◆ **Data provided**
-*-

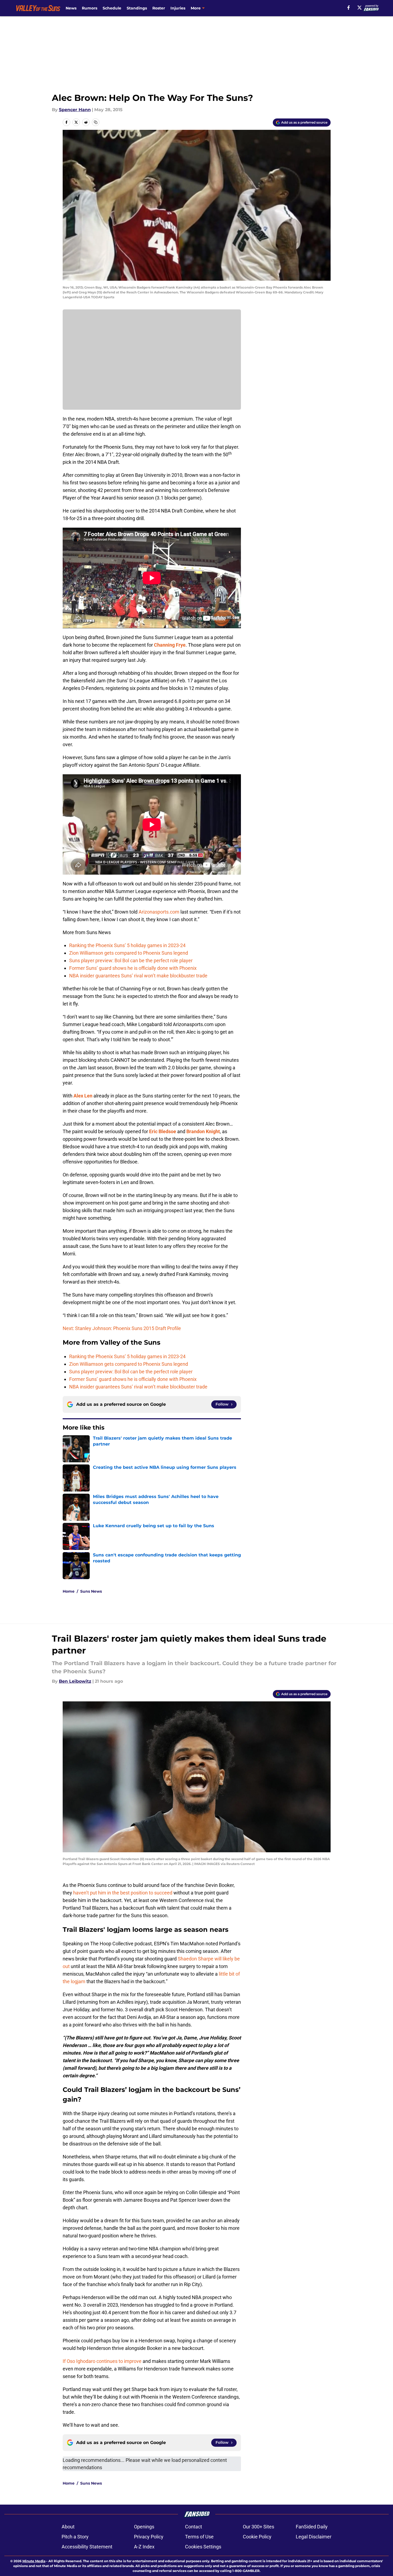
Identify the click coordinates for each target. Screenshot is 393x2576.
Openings (144, 2526)
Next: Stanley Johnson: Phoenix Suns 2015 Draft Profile (122, 1328)
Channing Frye (170, 645)
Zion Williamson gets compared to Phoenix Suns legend (128, 953)
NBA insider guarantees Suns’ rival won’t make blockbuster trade (138, 975)
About (68, 2526)
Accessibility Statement (87, 2546)
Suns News (91, 1591)
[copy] (95, 122)
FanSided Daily (312, 2526)
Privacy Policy (148, 2536)
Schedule (112, 8)
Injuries (177, 8)
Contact (193, 2526)
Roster (158, 8)
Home (69, 1591)
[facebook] (348, 7)
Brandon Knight (203, 1131)
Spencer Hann (75, 109)
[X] (359, 7)
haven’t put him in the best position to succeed (122, 1893)
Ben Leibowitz (75, 1681)
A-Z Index (144, 2546)
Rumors (89, 8)
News (71, 8)
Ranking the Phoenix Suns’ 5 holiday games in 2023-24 (127, 945)
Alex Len (82, 1096)
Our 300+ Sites (258, 2526)
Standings (137, 8)
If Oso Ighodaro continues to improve (102, 2361)
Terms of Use (199, 2536)
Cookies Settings (203, 2546)
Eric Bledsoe (162, 1131)
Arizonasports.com (159, 912)
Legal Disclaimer (313, 2536)
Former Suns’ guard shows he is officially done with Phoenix (133, 968)
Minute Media (33, 2561)
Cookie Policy (257, 2536)
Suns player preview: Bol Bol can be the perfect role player (131, 960)
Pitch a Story (75, 2536)
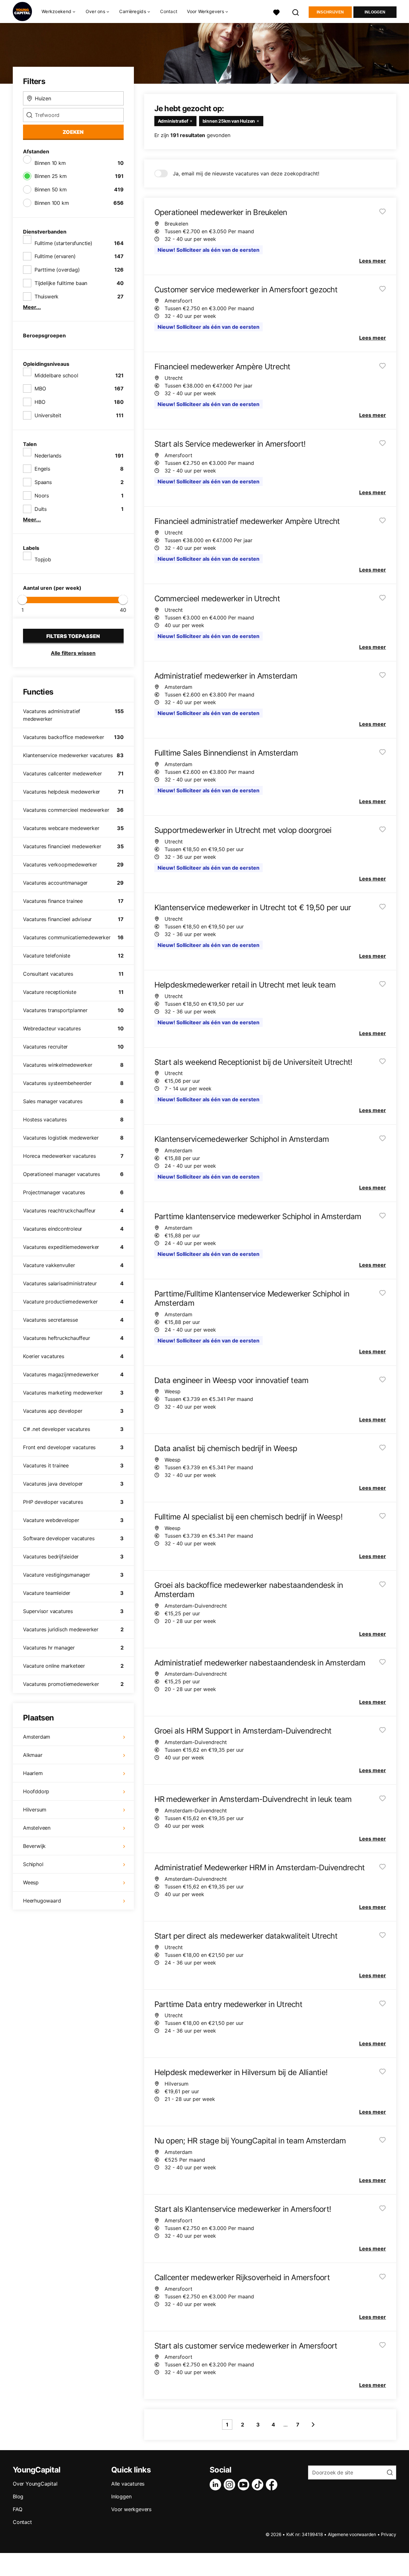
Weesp (31, 1882)
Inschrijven (330, 12)
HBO (40, 402)
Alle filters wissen (73, 653)
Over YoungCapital (35, 2483)
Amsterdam (36, 1737)
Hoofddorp (36, 1791)
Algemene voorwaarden (352, 2534)
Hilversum (34, 1809)
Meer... (32, 307)
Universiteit (48, 415)
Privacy (388, 2534)
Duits (41, 509)
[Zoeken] (295, 12)
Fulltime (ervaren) (55, 256)
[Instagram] (231, 2484)
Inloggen (375, 12)
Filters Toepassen (73, 636)
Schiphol (33, 1864)
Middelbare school (56, 375)
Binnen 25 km (51, 176)
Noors (42, 495)
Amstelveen (36, 1828)
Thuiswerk (46, 296)
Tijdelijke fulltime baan (61, 283)
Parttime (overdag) (57, 269)
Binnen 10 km (50, 163)
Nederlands (48, 455)
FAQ (17, 2509)
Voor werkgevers (131, 2509)
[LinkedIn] (217, 2484)
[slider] (22, 599)
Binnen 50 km (51, 189)
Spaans (43, 482)
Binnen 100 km (52, 203)
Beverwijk (34, 1846)
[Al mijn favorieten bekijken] (276, 12)
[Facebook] (273, 2484)
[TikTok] (259, 2484)
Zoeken (73, 132)
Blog (18, 2496)
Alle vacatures (127, 2483)
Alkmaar (32, 1755)
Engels (42, 468)
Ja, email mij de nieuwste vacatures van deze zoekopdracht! (246, 173)
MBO (40, 388)
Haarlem (33, 1773)
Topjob (43, 559)
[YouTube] (245, 2484)
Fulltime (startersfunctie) (63, 243)
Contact (168, 11)
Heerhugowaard (42, 1900)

-*-

◆ **Goal of the exercise**
What must be transcribed is the run of lines from the one containing "[Al mijn favorieten bekijken] (276, 12)" to the last line of the data above, inclusive, and only that.

◆ **Written solution**
[Al mijn favorieten bekijken] (276, 12)
[Facebook] (273, 2484)
[TikTok] (259, 2484)
Zoeken (73, 132)
Blog (18, 2496)
Alle vacatures (127, 2483)
Alkmaar (32, 1755)
Engels (42, 468)
Ja, email mij de nieuwste vacatures van deze zoekopdracht! (246, 173)
MBO (40, 388)
Haarlem (33, 1773)
Topjob (43, 559)
[YouTube] (245, 2484)
Fulltime (startersfunctie) (63, 243)
Contact (168, 11)
Heerhugowaard (42, 1900)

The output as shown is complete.